Scale the entries beginning at the line that contains "Click the X" and stopping after the line that contains "will (x=225, y=59).", and reproduce every line in that span, requests included. Multiply only the coordinates in the answers by 0.75 and round each to a whole number, with halves rounded up.

── GIVEN INFORMATION ──

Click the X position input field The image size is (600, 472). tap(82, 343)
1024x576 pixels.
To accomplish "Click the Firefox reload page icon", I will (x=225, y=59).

───
── GIVEN INFORMATION ──

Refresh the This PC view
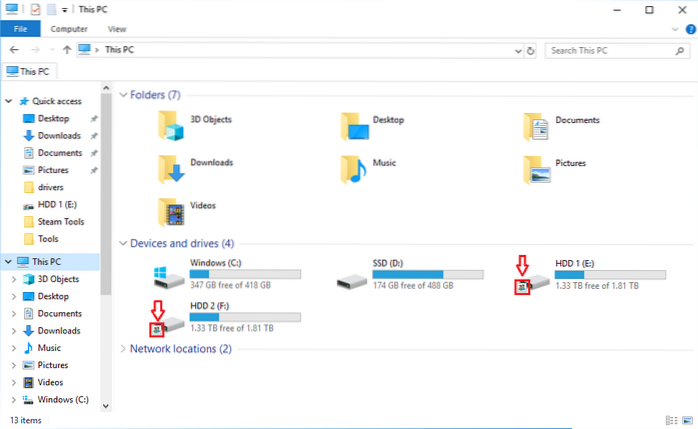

───
── GIVEN INFORMATION ──

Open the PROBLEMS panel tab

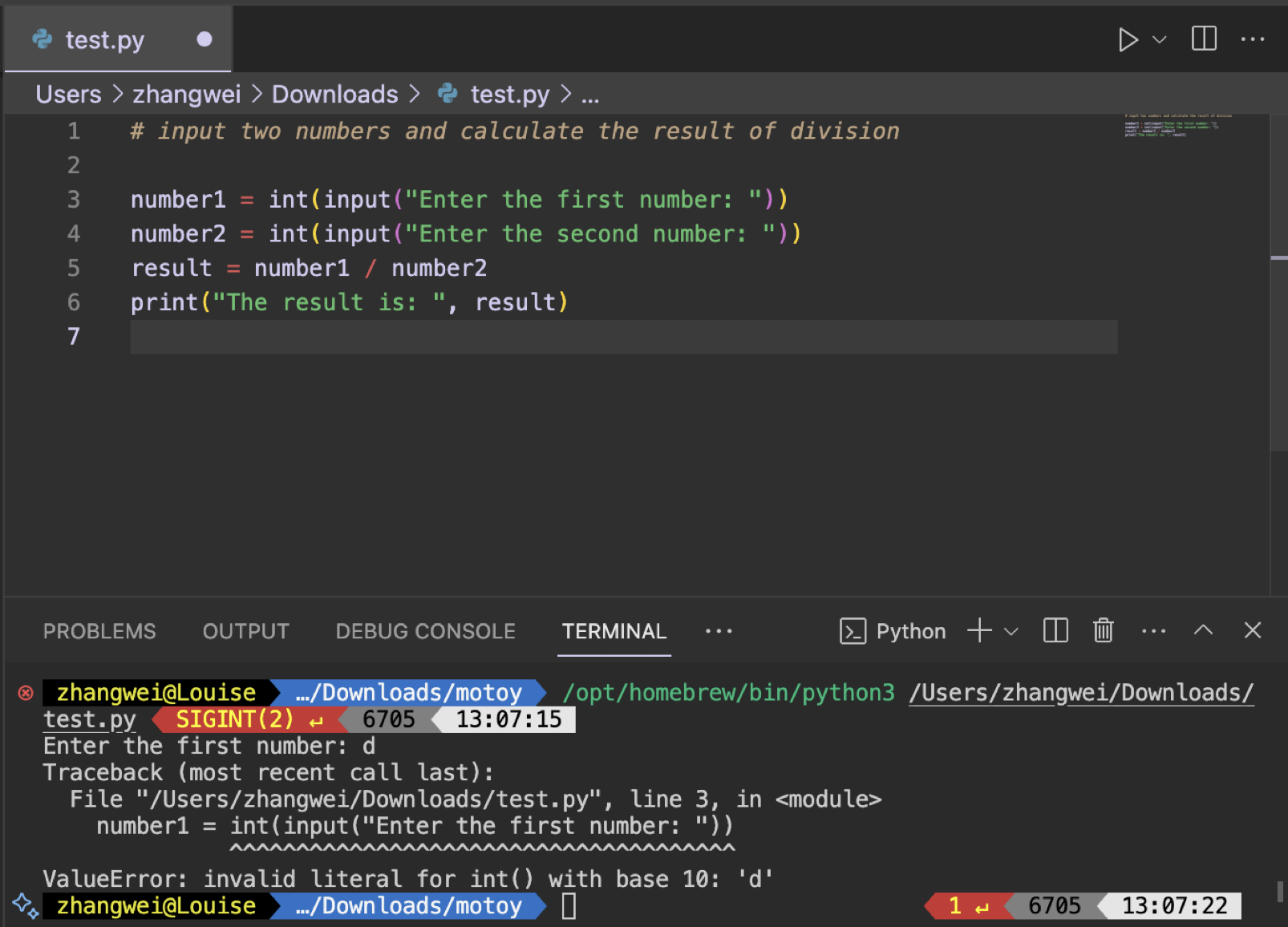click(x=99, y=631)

───

**ANSWER TO THIS PROBLEM**.
Click the X position input field The image size is (600, 472). tap(62, 257)
1024x576 pixels.
To accomplish "Click the Firefox reload page icon", I will (x=169, y=44).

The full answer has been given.